Chez nous, à en Iparralde, en Hegoalde et en Navarre, le taux de chômage s’accélère et on nous prédit une année 2013 difficile !
* Sur le plan social, au-delà de la crise économique, les manifestations se multiplient en faveur des prisonniers, de la libération de certains, du rapprochement de tous. A part celle d’Aurore Martin, aucune autre libération « normale », sans condition ; par contre, les arrestations et les emprisonnements se sont multipliés.
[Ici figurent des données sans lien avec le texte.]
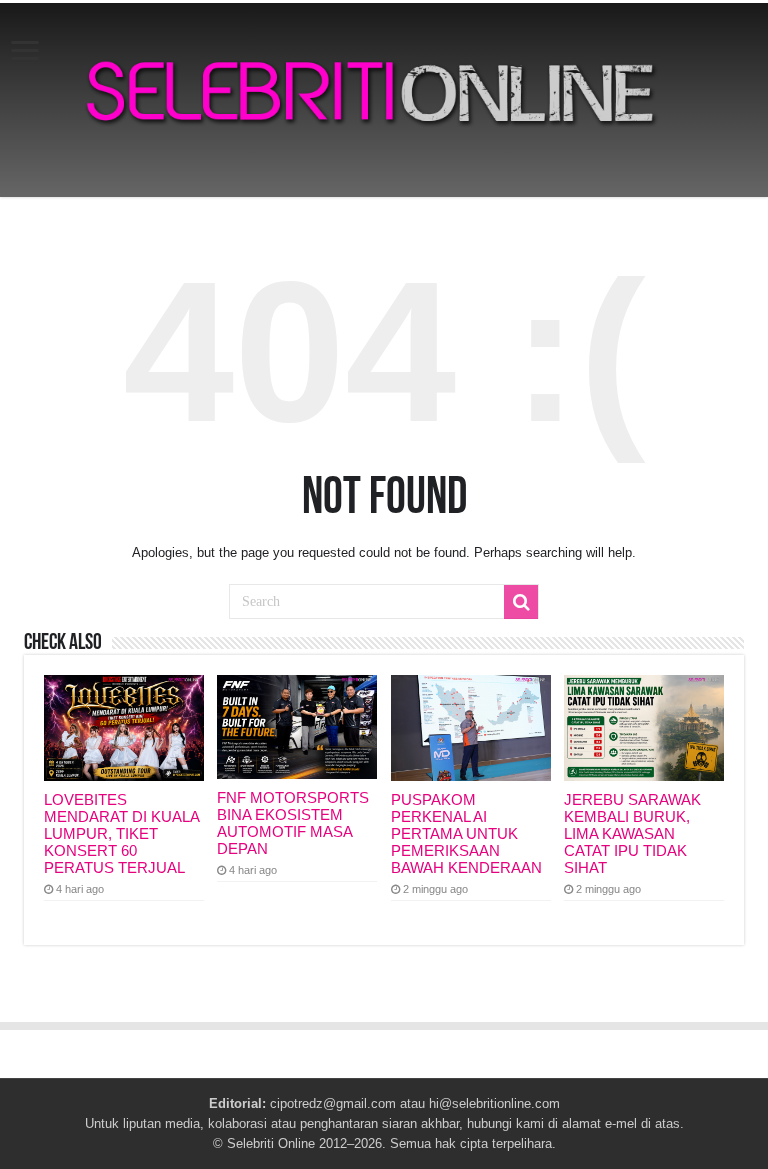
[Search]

Certains ont été « rappelés » après leur libération !! Avec, encore et toujours, quelques cas de tortures comme au bon vieux temps !
* Sur le plan politique, il y a sans doute du positif et mais surtout (subjectif ?) du négatif.
Dans le positif :
– l’incroyable percée de EH Bildu au parlement de la CAB.
– la quasi-unanimité des élus « d’Iparralde » pour proposer une Collectivité territoriale à statut particulier
– l’ « Union sacrée » autour d’Aurore Martin, victime de l’infamie que l’on sait. (Dommage qu’il n’en soit pas de même dans les autres cas)
– les prises de position des élus locaux des partis français, en opposition avec les appareils parisiens ; souhaitons qu’ils ne reprennent pas à leur compte la loi physique d’Edgar Faure qui disait (avec son cheveu sur la langue) « ce n’est pas la zirouette qui tourne, c’est le vent qui sange »
– en « Iparralde », les retrouvailles des abertzale de gauche pour un travail en commun
– Udalbiltza est en train de renaître. (Espérons que tous nos élus prennent enfin conscience de son importance et de l’importance d’y participer activement)
Dans le négatif :
– le numéro (habituel) de contorsionniste du PNV qui veut garder son électorat (abertzale ou pas) tout en continuant à murmurer à l’oreille des ânes de Madrid sans renoncer à ses négoces lucratifs.
– l’absence du PNV, en tant que parti, au Forum pour la Paix. (La présence d’un ou autre cadre dans le public ne cache pas l’essentiel) et aux manifestations monstres en faveur des prisonniers
– l’aveu d’impuissance des élus locaux des partis français lors de ce même forum : « Nous ne pouvons rien changer à nous seuls » et d’appeler la communauté internationale au secours. (Pourquoi restent-ils donc dans cette galère ? Pour changer les choses de l’intérieur, disent-ils, aussitôt après avoir avoué qu’ils ne peuvent rien changer seuls !!! )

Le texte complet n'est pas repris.